A judgement against a controversial Jersey-linked tax scheme exploited by celebrities including Michael Caine, Gary Barlow and Anne Robinson to shelter their millions, could raise as much as £325million for HM Revenue and Customs (HMRC).
The UK Upper Tribunal has now ruled against Jersey limited partnership ‘Clavis Liberty Fund LLP’, which was used as part of a scheme to reduce the tax bills of the wealthy.
Promoted to the UK’s wealthy citizens by the Mercury Tax Group, the scheme created “artificial” tax losses for members of Clavis, which they could use to offset their tax bills.
This most recent judgement on Clavis will win back £18million for HMRC, but is also expected to have implications for the hundreds of other users of controversial ‘Liberty’ schemes. Up to £325million in unpaid tax could be recovered as a result.
Pictured: Gary Barlow, lead singer and songwriter for Take That, was reported to be one of the controversial Liberty Scheme's highest contributors.
In 2014, it emerged that they were being used by around 1,600 rich individuals, including celebrities, sports stars and even convicted criminals.
Following the revelations, many were ordered to settle their tax bills before the case came before a judge, including singer Katie Melua, who repaid her share. This week’s judgement means that those who repaid their unpaid tax bills in advance will not get that money back.
Take That frontman Gary Barlow and Wham superstar George Michael were reportedly among the highest contributors to the scheme, having paid in £4.46million and £6.2million respectively. Mr Michael repaid this sum before he passed away in 2016.
Weakest Link quizmaster Anne Robinson was also named, having allegedly invested £4million into the scheme, as was veteran Brit film star Michael Caine.
Pictured: Iconic Italian Job actor Michael Caine was among the celebrities said to have benefited from the scheme.

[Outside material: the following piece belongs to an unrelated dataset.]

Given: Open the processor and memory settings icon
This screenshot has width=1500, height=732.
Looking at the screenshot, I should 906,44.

The controversy also touched the world of rock, with all four of the Arctic Monkeys said to have paid fees of between £38,000 and £84,000 to hold onto between £557,000 and £1.1million.

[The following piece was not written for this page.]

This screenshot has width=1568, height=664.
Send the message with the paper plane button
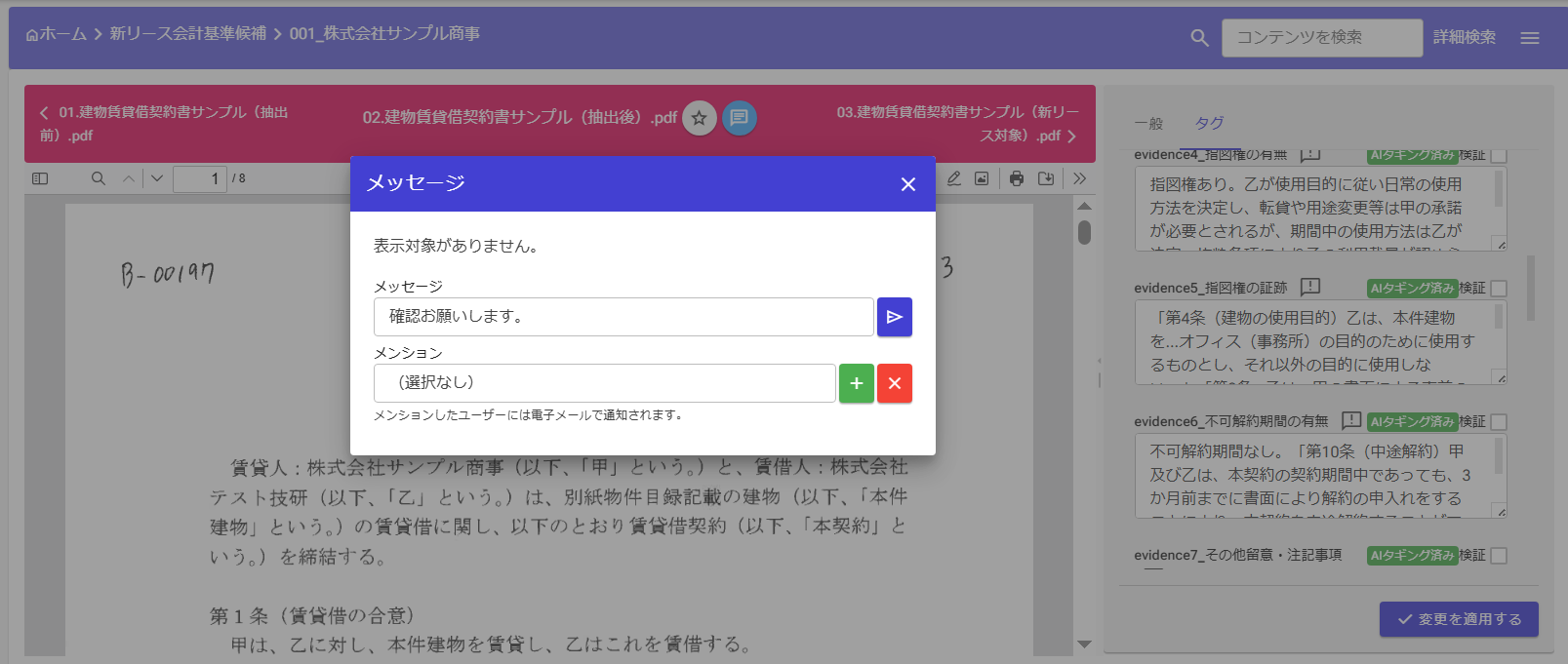click(x=894, y=317)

Commenting on their triumph over the scheme, HMRC’s Director General for Customer Compliance Penny Ciniewicz said: “This is a brilliant victory that will bring in millions of pounds. We have repeatedly warned people about the financial consequences of using tax avoidance schemes. More and more people are coming forward and settling what they owe because they know the game is up. Our message is clear – steer clear of tax avoidance schemes or, like Liberty’s users, you’ll face a hefty consequence.”
John Riva, Channel Islands Head of Tax at KPMG, told Express that the judgement showed that the courts “do not look favourably on structures that have been set up solely to avoid taxation.”
He commented: “In my view, responsible tax advisers should only advise clients to enter into, or assist them to implement, transactions or arrangements on the basis that they have the necessary substance required by law, as well as having some business, commercial or any other non-tax purpose for its existence.”
Pictured: Chief Minister Ian Gorst emphasised that Jersey would not support "aggressive tax planning schemes" in a 2012 speech.
In 2012, the Chief Minister rallied against what he deemed as “aggressive tax planning schemes to avoid UK tax”, stating that Jersey “has no wish, or need” to engage with those involved in such schemes.
Mr Riva added: “Although I support the Chief Minister’s statement of Jersey not wanting, or needing, to encourage abusive tax schemes, I think that there is much confusion as to what constitutes an abusive tax scheme. If Jersey wishes to enforce such statements, I am of the view that it needs to provide appropriate guidance and principles on what, in its view, constitutes an abusive tax scheme. Clearly the scheme subject to this tax case was an abusive tax scheme. However, some schemes, which may be viewed to some as being abusive, are not as obvious as this one.”